--- Passage provided ---

————

Making sense of media reporting on prostate cancer

Making sense of media reporting on prostate cancer 

We live in an information-rich time; never before has so much content been available to each of us so quickly and easily. Our  challenge is to differentiate quantity and quality amongst the deluge. Online searches are increasingly spent navigating through misinformation and fake news and distinguishing “my truth” from the truth in the information we retrieve. Even “quality” mainstream media leaves us sceptical about reporting that prompts more questions than provides answers. 

Information about our health can be particularly overwhelming and challenging to understand. We typically apply different filters when engaging with health content, as our interest is  often related to ourselves or loved ones. Emotion plays a big part in how we process stories, research and advice about our health. After all, we are only human – the AIs haven’t displaced us yet.

The picture above is an extreme version of health misinformation – but it did grab your attention, didn’t it? Fortunately our filters kick into gear with headlines like this one. And often they relax when presented with less contentious headlines in more “respectable” media outlets, especially when these reference scientific and clinical studies to advance a narrative. How do we engage with these stories so that we are genuinely informed, and ideally with a roadmap to learn more?

————

--- About this task ---
Please return the passage above on media reporting about prostate cancer in full, word for word.

————

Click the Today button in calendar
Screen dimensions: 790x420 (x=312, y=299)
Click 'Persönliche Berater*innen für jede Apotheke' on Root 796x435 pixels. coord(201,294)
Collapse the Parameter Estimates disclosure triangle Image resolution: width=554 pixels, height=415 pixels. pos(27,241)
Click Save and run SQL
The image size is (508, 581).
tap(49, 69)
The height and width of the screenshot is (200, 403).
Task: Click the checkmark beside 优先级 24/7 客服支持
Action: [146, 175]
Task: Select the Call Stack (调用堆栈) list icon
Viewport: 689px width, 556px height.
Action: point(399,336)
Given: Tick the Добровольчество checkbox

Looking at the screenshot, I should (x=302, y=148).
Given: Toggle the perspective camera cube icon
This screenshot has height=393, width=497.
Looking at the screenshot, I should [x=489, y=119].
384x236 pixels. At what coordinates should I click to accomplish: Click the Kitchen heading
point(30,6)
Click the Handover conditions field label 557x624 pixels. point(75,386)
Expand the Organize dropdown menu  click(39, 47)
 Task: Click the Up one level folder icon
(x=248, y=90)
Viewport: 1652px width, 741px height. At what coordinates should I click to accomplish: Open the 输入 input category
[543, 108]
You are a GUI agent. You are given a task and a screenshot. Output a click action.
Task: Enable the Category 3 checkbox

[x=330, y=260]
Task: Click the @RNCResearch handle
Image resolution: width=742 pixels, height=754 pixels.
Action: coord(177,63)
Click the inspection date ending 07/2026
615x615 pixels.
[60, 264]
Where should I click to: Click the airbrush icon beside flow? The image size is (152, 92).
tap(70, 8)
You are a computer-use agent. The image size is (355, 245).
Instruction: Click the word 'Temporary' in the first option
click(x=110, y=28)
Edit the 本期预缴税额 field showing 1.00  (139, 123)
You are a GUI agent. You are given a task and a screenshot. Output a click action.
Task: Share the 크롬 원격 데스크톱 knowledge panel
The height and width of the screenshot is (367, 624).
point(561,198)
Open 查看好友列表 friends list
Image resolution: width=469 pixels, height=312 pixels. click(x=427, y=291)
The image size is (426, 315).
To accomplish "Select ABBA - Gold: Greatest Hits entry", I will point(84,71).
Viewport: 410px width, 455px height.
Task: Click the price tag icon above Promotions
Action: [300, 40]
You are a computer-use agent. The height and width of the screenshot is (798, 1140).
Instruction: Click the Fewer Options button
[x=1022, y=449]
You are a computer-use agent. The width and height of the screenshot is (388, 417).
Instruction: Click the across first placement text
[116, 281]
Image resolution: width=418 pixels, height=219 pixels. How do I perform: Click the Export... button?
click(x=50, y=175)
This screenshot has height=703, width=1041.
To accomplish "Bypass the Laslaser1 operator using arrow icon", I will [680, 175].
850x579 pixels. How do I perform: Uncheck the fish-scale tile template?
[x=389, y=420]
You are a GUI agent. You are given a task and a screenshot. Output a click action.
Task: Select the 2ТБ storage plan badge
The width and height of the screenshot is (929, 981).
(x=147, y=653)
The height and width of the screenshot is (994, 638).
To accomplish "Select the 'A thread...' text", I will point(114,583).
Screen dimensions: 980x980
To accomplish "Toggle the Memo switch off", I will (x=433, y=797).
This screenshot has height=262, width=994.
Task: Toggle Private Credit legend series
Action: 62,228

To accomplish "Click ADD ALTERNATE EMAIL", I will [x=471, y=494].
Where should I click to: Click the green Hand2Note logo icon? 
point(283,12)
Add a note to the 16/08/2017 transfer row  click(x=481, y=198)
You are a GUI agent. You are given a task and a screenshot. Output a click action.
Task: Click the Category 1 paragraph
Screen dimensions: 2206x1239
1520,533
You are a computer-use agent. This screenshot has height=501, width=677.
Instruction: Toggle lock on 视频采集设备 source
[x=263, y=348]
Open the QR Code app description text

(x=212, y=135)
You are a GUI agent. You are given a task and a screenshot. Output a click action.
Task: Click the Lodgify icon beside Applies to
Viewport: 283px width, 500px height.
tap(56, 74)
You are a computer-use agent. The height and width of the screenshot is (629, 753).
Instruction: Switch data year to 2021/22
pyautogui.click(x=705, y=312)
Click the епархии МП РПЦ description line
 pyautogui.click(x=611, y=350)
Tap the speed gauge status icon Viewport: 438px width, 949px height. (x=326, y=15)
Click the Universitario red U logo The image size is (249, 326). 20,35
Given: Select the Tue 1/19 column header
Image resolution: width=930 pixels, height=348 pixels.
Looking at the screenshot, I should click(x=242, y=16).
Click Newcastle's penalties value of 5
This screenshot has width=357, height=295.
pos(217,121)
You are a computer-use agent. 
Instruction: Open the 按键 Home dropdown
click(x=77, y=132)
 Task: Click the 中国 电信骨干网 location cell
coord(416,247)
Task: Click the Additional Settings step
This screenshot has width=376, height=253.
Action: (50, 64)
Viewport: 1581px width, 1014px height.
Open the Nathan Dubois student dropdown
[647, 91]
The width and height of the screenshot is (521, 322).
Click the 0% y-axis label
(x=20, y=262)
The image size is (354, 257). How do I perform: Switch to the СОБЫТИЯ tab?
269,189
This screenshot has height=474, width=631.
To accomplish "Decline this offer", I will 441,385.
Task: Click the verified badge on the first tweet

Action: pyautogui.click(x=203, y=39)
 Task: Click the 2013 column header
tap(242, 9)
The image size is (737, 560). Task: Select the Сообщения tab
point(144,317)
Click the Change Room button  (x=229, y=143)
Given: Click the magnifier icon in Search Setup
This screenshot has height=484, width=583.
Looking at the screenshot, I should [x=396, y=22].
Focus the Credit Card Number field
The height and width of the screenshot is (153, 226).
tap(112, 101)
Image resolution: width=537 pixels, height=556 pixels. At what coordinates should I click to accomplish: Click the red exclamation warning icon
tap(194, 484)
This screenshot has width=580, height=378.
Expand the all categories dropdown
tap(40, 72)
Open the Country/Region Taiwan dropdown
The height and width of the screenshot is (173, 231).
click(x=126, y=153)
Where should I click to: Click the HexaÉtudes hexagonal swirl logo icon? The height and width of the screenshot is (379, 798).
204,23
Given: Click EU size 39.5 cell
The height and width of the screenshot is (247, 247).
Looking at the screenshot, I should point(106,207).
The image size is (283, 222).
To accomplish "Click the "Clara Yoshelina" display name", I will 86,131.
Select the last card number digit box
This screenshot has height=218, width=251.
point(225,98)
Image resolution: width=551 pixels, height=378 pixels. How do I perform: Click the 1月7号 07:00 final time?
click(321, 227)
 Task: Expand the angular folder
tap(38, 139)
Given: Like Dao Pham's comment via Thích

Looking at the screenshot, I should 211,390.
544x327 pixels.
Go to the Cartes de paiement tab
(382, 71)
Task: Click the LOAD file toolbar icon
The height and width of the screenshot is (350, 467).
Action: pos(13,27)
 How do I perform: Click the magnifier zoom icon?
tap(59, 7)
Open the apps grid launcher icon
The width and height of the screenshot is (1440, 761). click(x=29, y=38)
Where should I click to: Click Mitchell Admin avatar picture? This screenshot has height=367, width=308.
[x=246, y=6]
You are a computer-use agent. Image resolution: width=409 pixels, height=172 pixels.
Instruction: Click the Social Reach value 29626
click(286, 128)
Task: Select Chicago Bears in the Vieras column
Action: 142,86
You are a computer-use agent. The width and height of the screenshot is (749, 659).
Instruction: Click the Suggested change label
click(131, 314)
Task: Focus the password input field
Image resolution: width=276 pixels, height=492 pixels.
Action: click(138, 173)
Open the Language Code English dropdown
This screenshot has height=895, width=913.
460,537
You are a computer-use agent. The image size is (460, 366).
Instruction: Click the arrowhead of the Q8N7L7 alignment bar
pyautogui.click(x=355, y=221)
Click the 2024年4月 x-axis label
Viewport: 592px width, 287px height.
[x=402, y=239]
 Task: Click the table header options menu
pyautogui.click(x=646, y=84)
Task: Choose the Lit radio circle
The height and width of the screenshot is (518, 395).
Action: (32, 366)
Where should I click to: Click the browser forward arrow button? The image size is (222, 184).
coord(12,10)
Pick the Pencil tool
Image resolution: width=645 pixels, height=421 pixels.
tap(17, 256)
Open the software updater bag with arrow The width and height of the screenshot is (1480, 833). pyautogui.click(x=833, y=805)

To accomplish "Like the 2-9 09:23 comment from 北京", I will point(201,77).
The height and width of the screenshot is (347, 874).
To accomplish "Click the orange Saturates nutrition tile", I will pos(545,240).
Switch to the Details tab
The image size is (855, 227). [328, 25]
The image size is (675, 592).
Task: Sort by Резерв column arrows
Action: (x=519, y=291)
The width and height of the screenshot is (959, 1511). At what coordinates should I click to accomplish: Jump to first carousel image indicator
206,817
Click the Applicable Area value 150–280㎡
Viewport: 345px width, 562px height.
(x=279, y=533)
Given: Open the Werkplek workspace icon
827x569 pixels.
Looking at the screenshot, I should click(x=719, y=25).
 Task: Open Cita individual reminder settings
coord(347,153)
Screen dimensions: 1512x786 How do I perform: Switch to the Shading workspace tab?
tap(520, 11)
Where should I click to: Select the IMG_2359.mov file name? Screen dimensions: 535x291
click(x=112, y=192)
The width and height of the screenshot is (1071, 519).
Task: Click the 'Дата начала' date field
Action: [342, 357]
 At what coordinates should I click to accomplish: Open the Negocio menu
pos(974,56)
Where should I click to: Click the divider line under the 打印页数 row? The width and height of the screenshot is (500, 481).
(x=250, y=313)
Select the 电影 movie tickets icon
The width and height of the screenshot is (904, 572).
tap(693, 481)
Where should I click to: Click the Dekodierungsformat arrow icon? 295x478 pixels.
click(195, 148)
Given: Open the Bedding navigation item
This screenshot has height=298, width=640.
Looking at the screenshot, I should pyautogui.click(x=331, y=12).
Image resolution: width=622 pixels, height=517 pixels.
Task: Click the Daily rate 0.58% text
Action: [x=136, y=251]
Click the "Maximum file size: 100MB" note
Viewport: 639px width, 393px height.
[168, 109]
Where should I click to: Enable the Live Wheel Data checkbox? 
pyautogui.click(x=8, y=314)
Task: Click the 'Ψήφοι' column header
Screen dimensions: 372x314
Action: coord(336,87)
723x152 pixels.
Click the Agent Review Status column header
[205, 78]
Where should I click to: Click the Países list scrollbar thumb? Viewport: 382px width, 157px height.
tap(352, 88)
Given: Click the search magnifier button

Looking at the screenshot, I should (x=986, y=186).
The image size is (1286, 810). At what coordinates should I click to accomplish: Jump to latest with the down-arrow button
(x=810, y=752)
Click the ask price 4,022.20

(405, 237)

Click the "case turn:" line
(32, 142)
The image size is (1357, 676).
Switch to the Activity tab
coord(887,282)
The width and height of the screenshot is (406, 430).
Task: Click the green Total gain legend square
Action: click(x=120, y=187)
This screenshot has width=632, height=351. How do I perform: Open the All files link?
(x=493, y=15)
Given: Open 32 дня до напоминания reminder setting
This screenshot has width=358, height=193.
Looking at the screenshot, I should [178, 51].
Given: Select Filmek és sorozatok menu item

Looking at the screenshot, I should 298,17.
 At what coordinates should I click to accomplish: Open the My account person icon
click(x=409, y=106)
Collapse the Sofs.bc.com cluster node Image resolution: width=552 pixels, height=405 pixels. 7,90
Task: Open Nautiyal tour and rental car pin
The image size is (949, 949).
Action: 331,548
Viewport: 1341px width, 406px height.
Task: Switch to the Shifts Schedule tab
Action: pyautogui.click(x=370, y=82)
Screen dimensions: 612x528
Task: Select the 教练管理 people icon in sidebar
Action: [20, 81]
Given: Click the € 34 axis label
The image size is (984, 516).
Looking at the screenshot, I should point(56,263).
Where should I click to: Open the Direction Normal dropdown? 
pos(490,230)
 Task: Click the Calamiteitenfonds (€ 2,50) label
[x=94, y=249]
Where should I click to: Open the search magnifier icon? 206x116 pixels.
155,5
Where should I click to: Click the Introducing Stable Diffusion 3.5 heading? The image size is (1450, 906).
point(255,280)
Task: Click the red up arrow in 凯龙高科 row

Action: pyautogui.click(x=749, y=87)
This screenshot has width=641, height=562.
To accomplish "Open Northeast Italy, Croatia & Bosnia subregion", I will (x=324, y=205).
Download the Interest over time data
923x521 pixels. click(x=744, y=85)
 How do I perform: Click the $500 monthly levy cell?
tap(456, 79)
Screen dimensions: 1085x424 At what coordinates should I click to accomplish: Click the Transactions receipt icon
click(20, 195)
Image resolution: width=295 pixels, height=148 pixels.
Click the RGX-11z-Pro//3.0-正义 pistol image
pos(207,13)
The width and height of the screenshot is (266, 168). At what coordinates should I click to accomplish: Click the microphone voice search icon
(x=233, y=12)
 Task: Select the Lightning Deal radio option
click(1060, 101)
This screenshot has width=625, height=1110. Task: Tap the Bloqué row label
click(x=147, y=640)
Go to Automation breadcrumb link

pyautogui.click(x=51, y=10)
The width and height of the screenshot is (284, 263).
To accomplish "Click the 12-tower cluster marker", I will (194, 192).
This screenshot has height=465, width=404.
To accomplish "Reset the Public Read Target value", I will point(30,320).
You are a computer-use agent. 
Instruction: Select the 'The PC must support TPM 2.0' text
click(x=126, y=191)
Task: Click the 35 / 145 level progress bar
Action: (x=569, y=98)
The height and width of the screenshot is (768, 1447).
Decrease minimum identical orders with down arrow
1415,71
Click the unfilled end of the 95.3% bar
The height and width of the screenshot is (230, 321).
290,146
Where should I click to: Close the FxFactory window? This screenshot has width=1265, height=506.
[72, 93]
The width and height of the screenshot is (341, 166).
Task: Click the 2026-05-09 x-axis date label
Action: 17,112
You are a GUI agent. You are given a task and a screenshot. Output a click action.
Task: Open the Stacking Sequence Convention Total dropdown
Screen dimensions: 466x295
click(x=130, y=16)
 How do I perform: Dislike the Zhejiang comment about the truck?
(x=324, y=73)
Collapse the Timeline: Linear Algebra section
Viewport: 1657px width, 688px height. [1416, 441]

————

--- Solved exercise ---
Making sense of media reporting on prostate cancer

Making sense of media reporting on prostate cancer 

We live in an information-rich time; never before has so much content been available to each of us so quickly and easily. Our  challenge is to differentiate quantity and quality amongst the deluge. Online searches are increasingly spent navigating through misinformation and fake news and distinguishing “my truth” from the truth in the information we retrieve. Even “quality” mainstream media leaves us sceptical about reporting that prompts more questions than provides answers. 

Information about our health can be particularly overwhelming and challenging to understand. We typically apply different filters when engaging with health content, as our interest is  often related to ourselves or loved ones. Emotion plays a big part in how we process stories, research and advice about our health. After all, we are only human – the AIs haven’t displaced us yet.

The picture above is an extreme version of health misinformation – but it did grab your attention, didn’t it? Fortunately our filters kick into gear with headlines like this one. And often they relax when presented with less contentious headlines in more “respectable” media outlets, especially when these reference scientific and clinical studies to advance a narrative. How do we engage with these stories so that we are genuinely informed, and ideally with a roadmap to learn more?